During the past 30 years the field of retroviral integration progressed from an epitome of experimental hardship and enigma to arguably the best-understood DNA recombination system. Combined efforts of academic groups and leading pharmaceutical companies resulted in the discovery of potent HIV-1 IN inhibitors, characterization of the first cellular cofactors of retroviral INs, and elucidation of the mechanistic and structural details of retroviral integration.

One clear vector for future research will be expansion of the intasome structure repertoire. In particular, elucidation of HIV-1 or lentiviral intasome structure will be of great importance to help the rational design of next-generation INSTIs and improved ALLINIs. Furthermore, characterization of the HIV-1 intasome may help to identify new pockets that are potentially druggable by allosteric inhibitors. The development of resistance to the antiretroviral drug arsenal is a major health issue, making it important to find new therapeutic strategies. Many steps modulating retroviral integration are still poorly described and would necessitate further investigation. Among these is the mechanism by which retroviruses protect themselves against autointegration. One could imagine the development of small molecules that could be used to trigger suicidal autointegration before the PIC encounters host chromatin.

Another open question is the mechanism of retroviral STC disassembly. Since the available TCC and STC structures are very similar, how IN signals the completion of strand transfer to the cell to allow DNA repair remains unknown. Unravelling the mechanism and the cellular proteins involved in this process may well lead to the development of new drugs targeting these steps. A more detailed characterization of the unexpected role of IN in HIV-1 particle morphogenesis could also lead to new ways of inhibiting viral replication.

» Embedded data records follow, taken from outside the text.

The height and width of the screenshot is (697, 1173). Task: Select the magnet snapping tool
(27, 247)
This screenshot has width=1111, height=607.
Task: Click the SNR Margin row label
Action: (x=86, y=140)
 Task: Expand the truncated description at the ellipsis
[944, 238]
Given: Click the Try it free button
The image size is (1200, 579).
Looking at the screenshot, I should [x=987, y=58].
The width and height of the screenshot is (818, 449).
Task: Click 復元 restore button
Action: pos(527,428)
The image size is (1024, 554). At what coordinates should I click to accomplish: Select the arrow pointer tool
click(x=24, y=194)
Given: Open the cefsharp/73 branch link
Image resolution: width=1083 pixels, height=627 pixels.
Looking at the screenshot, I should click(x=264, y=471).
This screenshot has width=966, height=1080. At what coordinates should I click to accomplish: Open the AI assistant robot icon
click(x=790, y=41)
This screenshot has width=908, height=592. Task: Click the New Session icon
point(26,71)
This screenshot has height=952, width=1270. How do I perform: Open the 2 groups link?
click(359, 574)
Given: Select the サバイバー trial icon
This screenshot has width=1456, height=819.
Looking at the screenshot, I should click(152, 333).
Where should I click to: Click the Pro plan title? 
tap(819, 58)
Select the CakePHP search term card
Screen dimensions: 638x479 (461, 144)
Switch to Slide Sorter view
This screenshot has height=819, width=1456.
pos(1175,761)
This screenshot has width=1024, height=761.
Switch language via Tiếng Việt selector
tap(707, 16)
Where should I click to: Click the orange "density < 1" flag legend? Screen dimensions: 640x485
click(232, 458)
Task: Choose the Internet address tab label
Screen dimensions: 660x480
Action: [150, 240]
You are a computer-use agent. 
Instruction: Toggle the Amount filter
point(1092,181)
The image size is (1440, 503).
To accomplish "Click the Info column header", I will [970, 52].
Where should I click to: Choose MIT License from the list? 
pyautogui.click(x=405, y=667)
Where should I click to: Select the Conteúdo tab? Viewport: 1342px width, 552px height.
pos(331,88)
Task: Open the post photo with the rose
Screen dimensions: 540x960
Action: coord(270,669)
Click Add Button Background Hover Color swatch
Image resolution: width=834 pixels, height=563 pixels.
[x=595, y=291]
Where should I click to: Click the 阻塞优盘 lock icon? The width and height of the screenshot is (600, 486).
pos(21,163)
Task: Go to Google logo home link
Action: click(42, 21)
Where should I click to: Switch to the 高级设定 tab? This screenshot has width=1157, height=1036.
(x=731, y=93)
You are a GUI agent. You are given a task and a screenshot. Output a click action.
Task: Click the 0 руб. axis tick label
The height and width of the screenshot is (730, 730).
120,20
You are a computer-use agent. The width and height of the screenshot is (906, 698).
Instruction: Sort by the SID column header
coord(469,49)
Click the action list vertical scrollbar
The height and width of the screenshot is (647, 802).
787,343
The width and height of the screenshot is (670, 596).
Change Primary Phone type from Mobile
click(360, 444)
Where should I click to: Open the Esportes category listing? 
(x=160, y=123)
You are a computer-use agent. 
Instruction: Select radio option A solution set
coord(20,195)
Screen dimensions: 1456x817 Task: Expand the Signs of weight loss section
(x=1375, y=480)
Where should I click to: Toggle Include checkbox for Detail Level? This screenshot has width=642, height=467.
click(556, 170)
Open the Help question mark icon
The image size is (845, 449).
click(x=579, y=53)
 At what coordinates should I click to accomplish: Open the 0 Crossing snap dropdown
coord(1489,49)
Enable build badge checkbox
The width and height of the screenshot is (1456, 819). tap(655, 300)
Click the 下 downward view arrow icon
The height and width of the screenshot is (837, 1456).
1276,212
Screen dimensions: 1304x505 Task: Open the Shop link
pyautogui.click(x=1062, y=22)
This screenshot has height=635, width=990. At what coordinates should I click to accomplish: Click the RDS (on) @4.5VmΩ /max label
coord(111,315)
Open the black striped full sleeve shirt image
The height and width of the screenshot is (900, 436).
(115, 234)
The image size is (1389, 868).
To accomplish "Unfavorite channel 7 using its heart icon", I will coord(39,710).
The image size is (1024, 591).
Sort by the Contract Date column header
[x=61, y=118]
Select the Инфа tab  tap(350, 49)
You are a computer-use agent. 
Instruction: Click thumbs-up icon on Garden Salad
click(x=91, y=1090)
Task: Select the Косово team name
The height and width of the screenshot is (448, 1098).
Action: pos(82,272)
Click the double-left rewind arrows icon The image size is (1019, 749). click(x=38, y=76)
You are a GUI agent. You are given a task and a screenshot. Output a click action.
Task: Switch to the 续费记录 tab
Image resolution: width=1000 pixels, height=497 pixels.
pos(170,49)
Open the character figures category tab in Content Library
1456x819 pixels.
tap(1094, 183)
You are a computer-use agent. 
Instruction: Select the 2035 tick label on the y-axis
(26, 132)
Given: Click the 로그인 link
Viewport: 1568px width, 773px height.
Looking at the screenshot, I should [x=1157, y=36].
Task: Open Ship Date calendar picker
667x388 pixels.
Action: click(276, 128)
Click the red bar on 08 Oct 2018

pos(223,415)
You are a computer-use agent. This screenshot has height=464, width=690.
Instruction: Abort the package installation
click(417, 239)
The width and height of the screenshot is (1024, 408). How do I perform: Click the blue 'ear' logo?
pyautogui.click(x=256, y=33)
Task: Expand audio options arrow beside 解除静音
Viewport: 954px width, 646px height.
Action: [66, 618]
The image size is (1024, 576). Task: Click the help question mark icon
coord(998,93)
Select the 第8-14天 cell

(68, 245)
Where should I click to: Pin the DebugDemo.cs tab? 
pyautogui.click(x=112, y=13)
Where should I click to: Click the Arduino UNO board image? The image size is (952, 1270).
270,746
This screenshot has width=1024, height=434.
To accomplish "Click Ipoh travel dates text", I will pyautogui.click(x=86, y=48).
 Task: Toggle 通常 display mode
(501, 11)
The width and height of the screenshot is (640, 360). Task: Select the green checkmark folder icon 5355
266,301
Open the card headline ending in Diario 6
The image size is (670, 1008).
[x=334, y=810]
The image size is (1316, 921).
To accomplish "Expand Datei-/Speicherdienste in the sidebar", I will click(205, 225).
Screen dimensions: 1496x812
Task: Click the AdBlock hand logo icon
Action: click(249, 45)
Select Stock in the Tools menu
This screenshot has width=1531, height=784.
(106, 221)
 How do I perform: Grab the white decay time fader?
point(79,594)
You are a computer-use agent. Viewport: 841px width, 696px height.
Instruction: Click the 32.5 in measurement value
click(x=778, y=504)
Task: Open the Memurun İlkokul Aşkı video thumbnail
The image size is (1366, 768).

Studies on retroviral IN host factors have clarified the molecular mechanisms underlying integration site selection. The recent description of MLV IN targeting factors BRD2–4 together with the lentiviral IN cofactor LEDGF/p75 established the concept of bimodal tethering as a major mechanism for integration site selection. These discoveries opened new windows toward tuning the specificity of retroviral integration. Future studies will elucidate if the other retroviral families rely on similar pathways to select suitable chromatin environments and will hopefully give important insights into improving the safety of retroviral gene therapy vectors. Given the parallel development of gene-editing technologies such as CRISPR (clustered regularly interspaced short palindromic repeats)-Cas9 (reviewed in ref (399)), there has been in recent years a resurgence of interest in human gene therapy. Yet, notwithstanding its lauded efficiency, gene editing using CRISPR-Cas9 involves generation of a double-strand DNA break at the target locus, a highly genotoxic chromosomal lesion in its own right. Therefore, it remains to be seen which methodology might evolve into a safer therapy approach in the future.